> Your assignment:
Once you reach the line with "CGV (57, 1574)" in the material below, copy each line exactly up to and including the line with "Alle Bundesländer (48, 77)", and skip the pictures.

───── Recorded data

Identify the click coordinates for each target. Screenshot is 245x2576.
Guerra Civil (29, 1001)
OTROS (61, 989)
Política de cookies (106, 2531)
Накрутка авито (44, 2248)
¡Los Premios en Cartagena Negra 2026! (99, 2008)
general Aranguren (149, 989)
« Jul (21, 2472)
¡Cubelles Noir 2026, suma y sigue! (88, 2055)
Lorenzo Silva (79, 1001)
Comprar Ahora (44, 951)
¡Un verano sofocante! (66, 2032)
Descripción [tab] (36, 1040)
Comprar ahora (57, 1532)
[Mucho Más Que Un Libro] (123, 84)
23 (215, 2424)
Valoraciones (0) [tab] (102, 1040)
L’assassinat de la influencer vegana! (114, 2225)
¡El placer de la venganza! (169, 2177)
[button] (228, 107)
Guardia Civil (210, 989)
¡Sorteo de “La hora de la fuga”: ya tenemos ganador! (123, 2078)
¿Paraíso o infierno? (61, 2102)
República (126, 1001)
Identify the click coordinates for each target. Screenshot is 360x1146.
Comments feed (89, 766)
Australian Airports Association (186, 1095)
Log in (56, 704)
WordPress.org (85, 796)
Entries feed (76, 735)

──────────
───── Recorded data

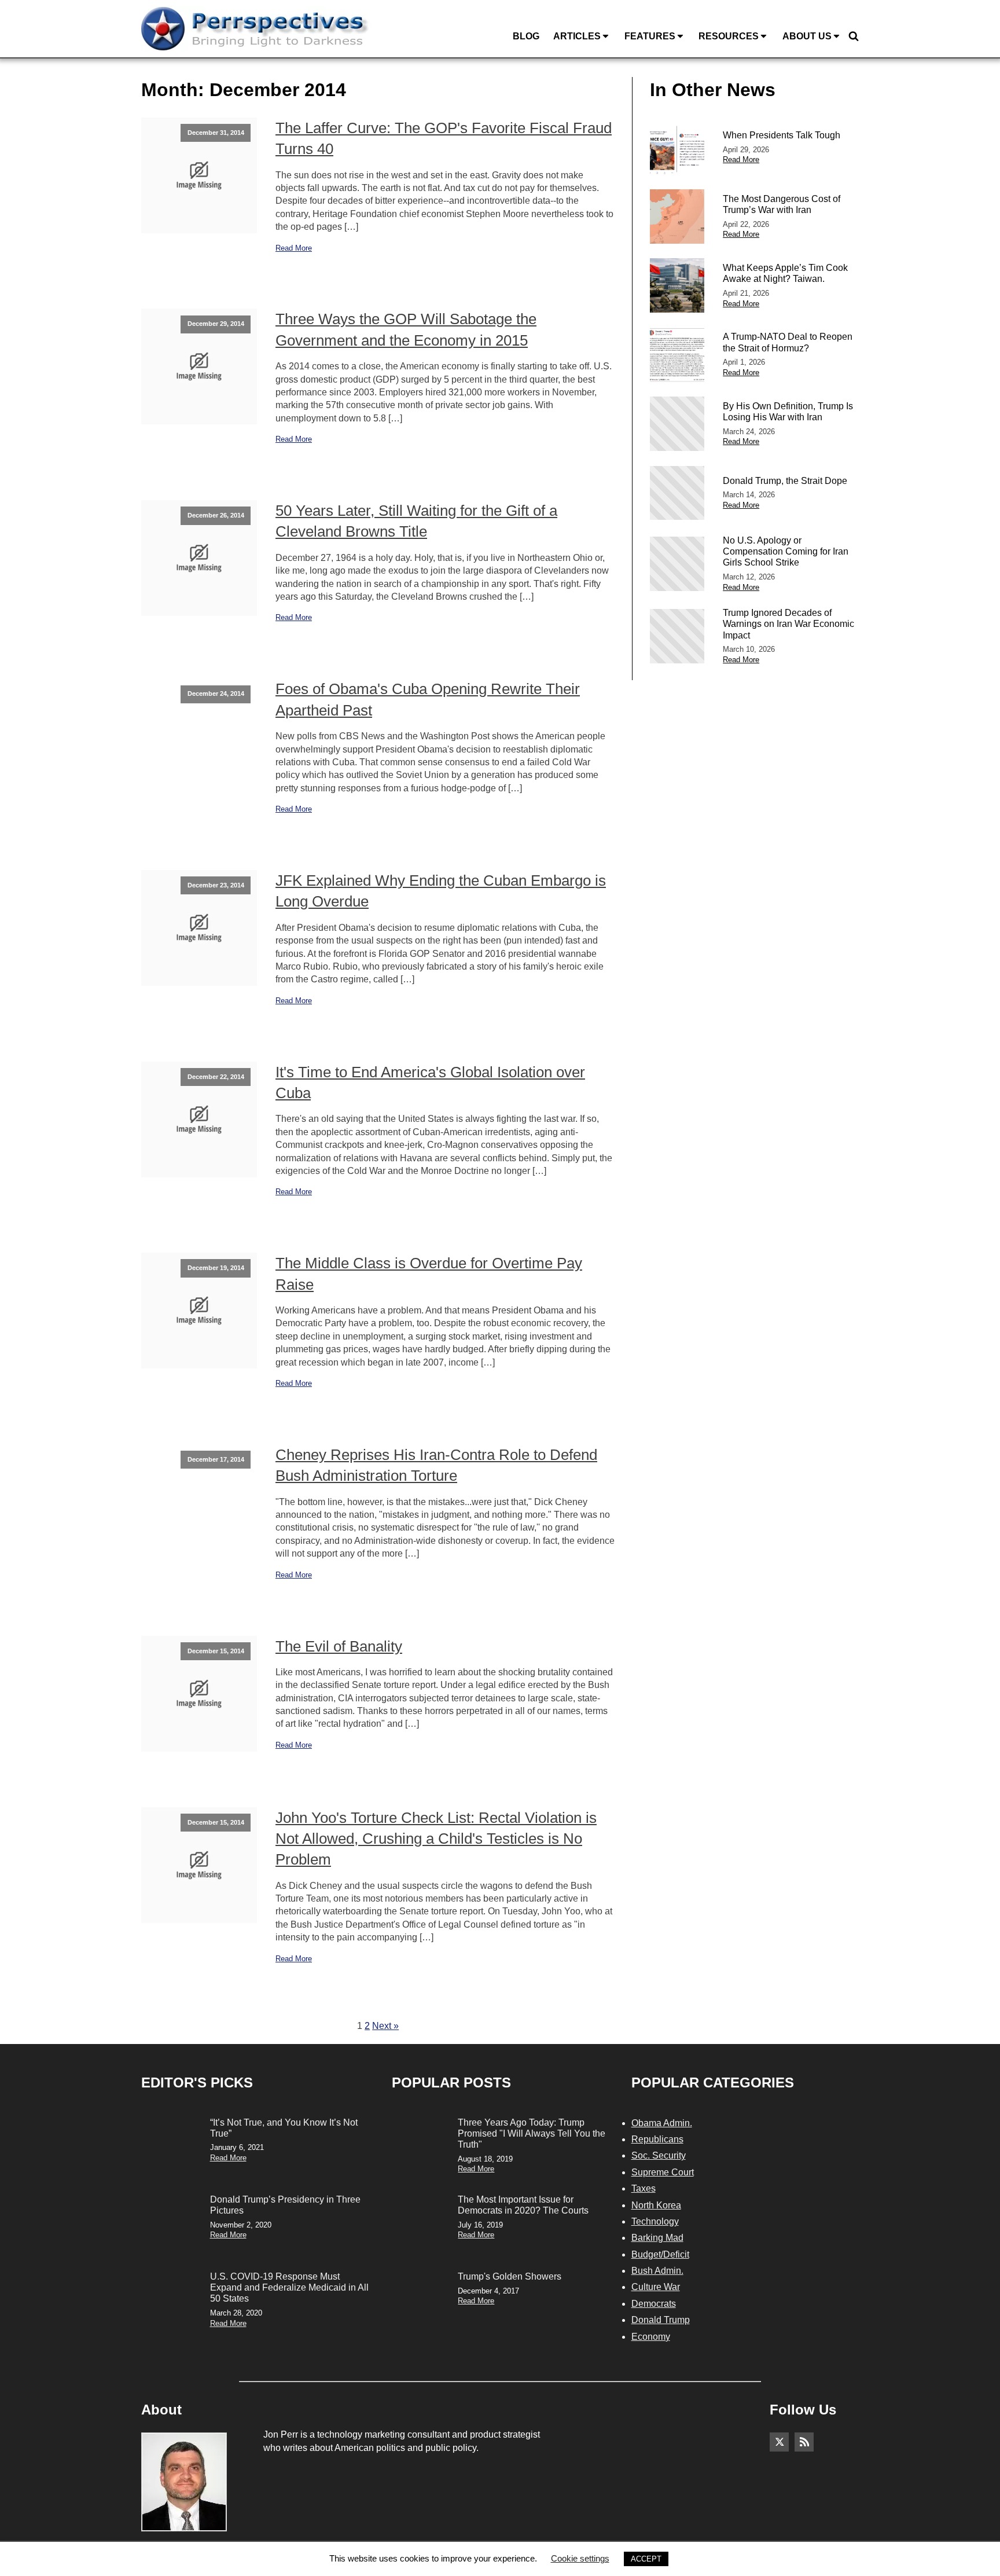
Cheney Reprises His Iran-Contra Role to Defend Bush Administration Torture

──────────
───── Recorded data

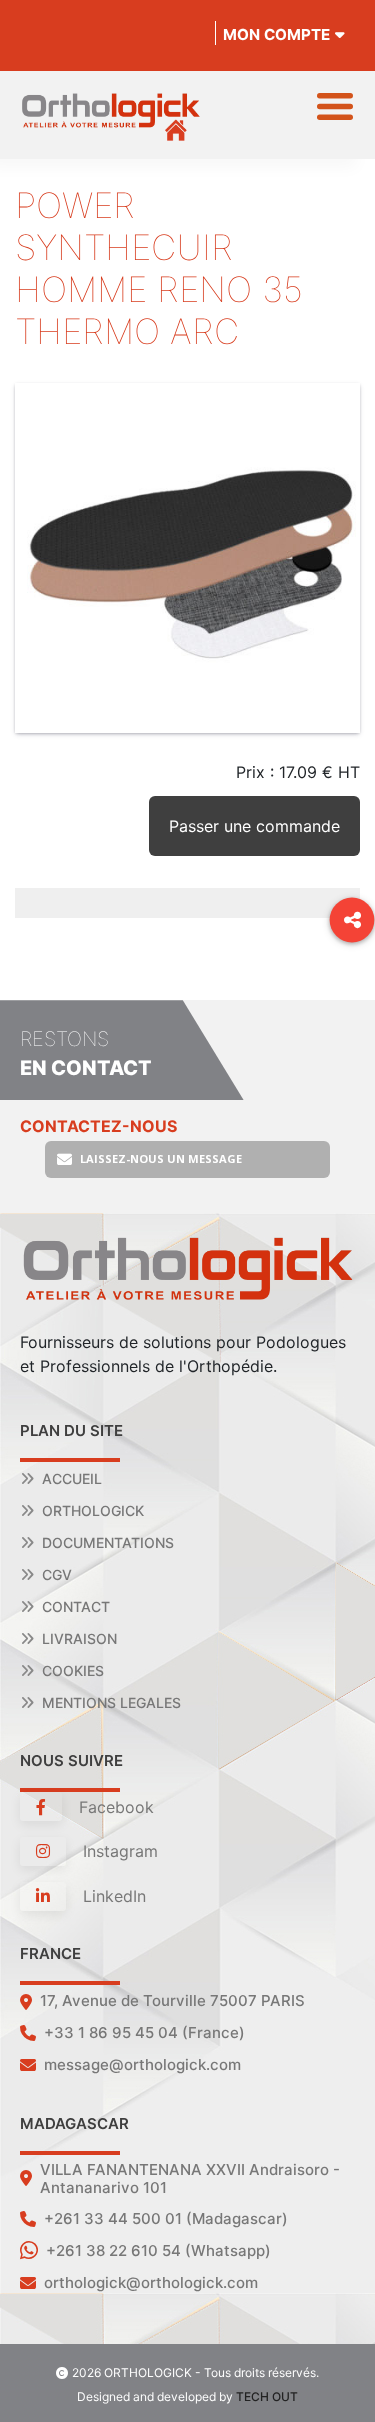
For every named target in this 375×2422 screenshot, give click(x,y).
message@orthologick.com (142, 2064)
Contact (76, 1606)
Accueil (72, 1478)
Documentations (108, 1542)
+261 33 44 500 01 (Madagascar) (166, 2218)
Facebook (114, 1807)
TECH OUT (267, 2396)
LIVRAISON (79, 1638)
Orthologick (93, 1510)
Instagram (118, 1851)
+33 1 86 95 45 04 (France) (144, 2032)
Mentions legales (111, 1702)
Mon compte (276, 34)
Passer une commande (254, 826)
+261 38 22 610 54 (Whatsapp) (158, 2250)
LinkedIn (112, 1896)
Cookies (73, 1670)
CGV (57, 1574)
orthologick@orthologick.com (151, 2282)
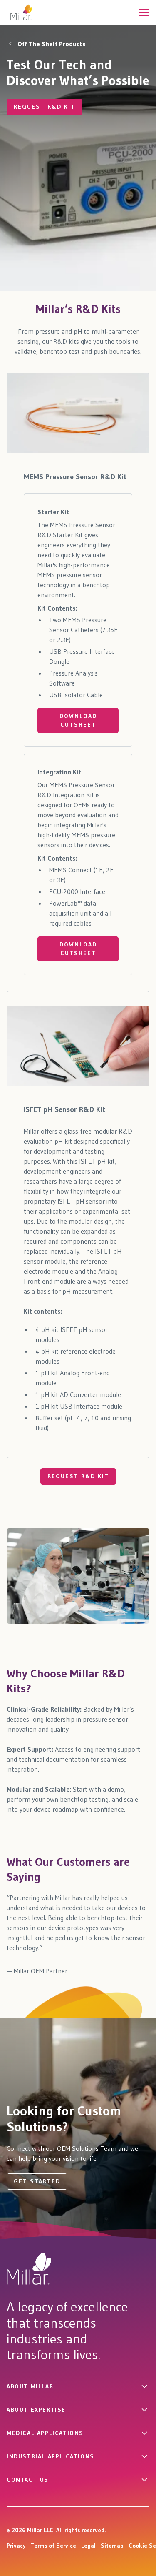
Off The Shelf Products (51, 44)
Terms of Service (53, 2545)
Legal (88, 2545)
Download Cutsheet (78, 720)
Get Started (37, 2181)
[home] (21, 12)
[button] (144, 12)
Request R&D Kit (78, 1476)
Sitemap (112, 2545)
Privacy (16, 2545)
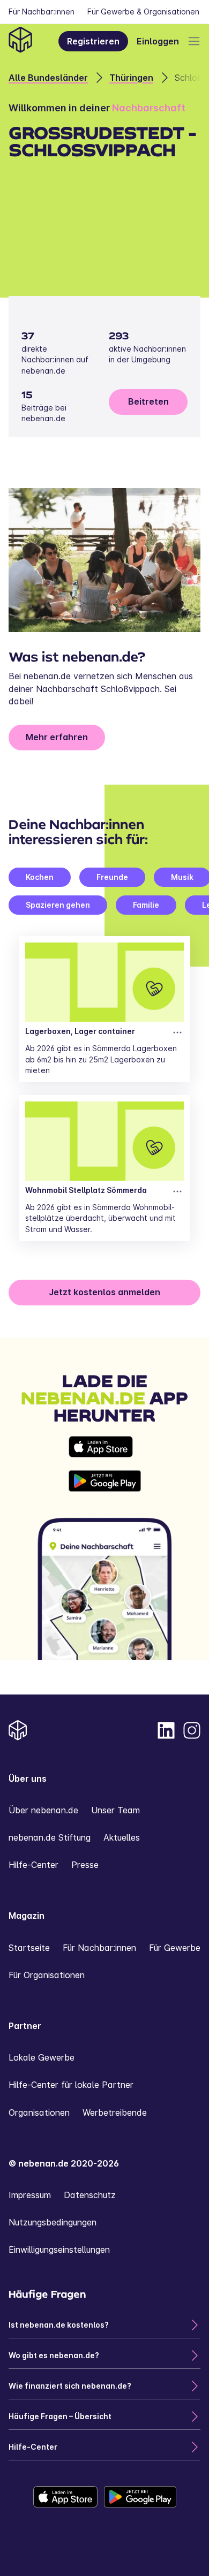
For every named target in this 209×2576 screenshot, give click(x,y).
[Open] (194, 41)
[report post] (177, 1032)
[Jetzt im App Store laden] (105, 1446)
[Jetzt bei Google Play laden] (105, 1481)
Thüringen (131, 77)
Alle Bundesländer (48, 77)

──────────

> Completed exercise:
CGV (57, 1574)
orthologick@orthologick.com (151, 2282)
Off The Shelf Products (51, 44)
Terms of Service (53, 2545)
Legal (88, 2545)
Download Cutsheet (78, 720)
Get Started (37, 2181)
[home] (21, 12)
[button] (144, 12)
Request R&D Kit (78, 1476)
Sitemap (112, 2545)
Privacy (16, 2545)
For every named target in this 209×2576 screenshot, give click(x,y).
[Open] (194, 41)
[report post] (177, 1032)
[Jetzt im App Store laden] (105, 1446)
[Jetzt bei Google Play laden] (105, 1481)
Thüringen (131, 77)
Alle Bundesländer (48, 77)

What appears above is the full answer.